Si parler d’histoire permet de balayer un pan conséquent de la culture sourde, elle ne se résume, bien entendu, pas qu’à cela. Sur les réseaux sociaux, MélanieDeaf (65.000 abonnés sur YouTube et 25.000 sur Twitter) s’applique, entre autres, à participer à la visibilisation des personnes sourdes, de leur culture et de l’identité sourde.

Initiation à la LSF, partage de son expérience en tant que personne sourde, diffusion d’informations à propos d’événements organisés par des personnes sourdes, interviews, vlogs et lives jeux vidéo proposés en langue des signes… MélanieDeaf ne manque pas d’idées.

Ses lives vidéo sur la plateforme Twitch sont particulièrement intéressants pour l’interactivité qu’ils proposent, rendant notamment visibles «les expressions et l’humour “pi” sourds» [«pi» est une expression en LSF qui signifie ici «typique, propre à»], caractéristiques de la culture sourde.

Toutefois, MélanieDeaf se sent parfois un peu seule à remplir ce rôle de relais auprès du plus grand nombre, aux côtés par exemple de Média Pi!, un site web bilingue centré sur l’actualité de la communauté sourde, qui rend aussi l’information nationale et internationale accessible en LSF.

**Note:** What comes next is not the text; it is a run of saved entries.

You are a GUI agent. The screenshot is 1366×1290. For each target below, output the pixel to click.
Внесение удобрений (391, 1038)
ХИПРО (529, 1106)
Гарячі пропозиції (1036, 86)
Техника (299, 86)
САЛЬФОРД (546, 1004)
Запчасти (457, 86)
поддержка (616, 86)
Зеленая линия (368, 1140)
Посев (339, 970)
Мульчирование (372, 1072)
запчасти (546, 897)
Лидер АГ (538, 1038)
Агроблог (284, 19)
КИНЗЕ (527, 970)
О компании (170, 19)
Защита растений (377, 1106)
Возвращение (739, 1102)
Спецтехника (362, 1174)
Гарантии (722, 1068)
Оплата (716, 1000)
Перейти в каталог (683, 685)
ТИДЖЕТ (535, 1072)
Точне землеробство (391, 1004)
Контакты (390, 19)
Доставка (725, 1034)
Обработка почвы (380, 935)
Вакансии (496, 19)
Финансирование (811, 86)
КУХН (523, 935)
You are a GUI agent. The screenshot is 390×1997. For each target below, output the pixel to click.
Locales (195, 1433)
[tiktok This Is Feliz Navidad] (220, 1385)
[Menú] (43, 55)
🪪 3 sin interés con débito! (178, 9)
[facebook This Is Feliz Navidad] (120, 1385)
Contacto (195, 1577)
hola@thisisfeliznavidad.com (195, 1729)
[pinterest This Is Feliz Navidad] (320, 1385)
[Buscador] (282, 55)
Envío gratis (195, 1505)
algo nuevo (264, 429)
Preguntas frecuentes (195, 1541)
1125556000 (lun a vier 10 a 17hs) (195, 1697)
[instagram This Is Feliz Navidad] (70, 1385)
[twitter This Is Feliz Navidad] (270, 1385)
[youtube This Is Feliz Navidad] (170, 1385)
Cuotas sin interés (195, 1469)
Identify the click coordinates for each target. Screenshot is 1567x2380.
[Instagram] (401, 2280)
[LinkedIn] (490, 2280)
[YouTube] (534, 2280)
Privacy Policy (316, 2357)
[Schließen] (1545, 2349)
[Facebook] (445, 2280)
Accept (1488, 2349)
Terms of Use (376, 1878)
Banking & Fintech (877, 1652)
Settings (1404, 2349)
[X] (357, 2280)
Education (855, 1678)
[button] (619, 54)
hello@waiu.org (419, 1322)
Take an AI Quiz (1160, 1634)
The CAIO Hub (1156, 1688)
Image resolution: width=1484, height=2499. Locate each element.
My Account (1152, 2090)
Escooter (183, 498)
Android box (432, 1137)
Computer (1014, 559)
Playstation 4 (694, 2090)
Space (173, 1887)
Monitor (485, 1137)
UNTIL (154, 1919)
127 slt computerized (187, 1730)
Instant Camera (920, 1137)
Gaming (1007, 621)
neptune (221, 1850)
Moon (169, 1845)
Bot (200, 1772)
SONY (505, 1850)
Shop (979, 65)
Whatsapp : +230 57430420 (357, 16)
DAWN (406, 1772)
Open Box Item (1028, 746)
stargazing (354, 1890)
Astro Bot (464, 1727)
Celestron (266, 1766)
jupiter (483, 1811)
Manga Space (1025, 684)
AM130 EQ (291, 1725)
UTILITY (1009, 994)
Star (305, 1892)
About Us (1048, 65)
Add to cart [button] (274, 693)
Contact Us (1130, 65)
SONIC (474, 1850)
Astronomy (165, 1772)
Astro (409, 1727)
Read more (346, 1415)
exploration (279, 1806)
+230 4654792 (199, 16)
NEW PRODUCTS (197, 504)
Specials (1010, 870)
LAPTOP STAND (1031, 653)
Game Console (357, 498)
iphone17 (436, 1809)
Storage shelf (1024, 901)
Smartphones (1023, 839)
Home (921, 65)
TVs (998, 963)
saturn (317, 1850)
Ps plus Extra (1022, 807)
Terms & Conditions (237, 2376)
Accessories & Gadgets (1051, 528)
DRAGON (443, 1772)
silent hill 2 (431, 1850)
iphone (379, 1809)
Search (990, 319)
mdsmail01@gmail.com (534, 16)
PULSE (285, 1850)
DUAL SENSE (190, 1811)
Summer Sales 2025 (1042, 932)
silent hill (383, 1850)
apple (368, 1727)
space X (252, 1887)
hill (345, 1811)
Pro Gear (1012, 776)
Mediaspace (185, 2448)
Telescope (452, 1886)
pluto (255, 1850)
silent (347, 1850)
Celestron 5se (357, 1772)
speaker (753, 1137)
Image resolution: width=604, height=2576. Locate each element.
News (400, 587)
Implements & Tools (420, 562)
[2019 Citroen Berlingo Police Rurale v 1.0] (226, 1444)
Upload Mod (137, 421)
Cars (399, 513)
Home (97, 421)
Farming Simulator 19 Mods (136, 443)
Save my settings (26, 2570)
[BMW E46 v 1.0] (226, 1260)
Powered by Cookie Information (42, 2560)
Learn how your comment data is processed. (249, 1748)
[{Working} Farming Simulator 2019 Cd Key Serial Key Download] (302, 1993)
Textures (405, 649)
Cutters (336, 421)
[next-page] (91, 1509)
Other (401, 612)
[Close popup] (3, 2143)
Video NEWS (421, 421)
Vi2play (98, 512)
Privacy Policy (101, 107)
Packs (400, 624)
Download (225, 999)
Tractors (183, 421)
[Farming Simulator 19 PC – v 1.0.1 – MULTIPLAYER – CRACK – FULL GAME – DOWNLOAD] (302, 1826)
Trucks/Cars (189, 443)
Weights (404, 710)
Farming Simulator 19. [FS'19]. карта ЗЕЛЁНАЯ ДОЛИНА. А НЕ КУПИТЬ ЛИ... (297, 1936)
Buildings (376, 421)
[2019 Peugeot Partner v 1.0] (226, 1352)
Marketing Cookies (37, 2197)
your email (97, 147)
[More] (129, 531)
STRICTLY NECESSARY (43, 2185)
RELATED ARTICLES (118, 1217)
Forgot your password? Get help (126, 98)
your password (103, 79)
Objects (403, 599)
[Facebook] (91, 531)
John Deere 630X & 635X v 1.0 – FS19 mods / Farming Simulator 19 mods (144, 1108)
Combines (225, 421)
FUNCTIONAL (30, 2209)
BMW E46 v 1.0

La mise en lumière et la diffusion de la culture sourde passe également par son enseignement. En tant qu’ancienne professeure de LSF, MélanieDeaf a pu constater les limites de celui-ci à l’école. La récente réforme du baccalauréat général, qui a introduit l’apprentissage de la LSF parmi les options possibles, ne semble pas, pour l’heure, avoir changé grand-chose. «Il y a beaucoup d’options différentes désormais, dont la LSF, qui ne sont pas proposées partout. Certains élèves doivent donc abandonner la LSF car le choix d’autres options les force à changer d’établissement», déplore-t-elle.

Les obstacles rencontrés ne relèvent, cependant, pas uniquement d’une question de moyens humains et financiers. «J’ai travaillé dans deux établissements: un où mes collègues connaissaient la LSF, et j’ai adoré y enseigner, et un autre où ils ne connaissaient rien de tout cela, et ç’a été une mauvaise expérience. J’ai même fait l’objet de discrimination de la part de collègues et de la direction. C’est de là qu’est venue mon envie de partir de l’Éducation nationale», raconte MélanieDeaf, aujourd’hui community manager.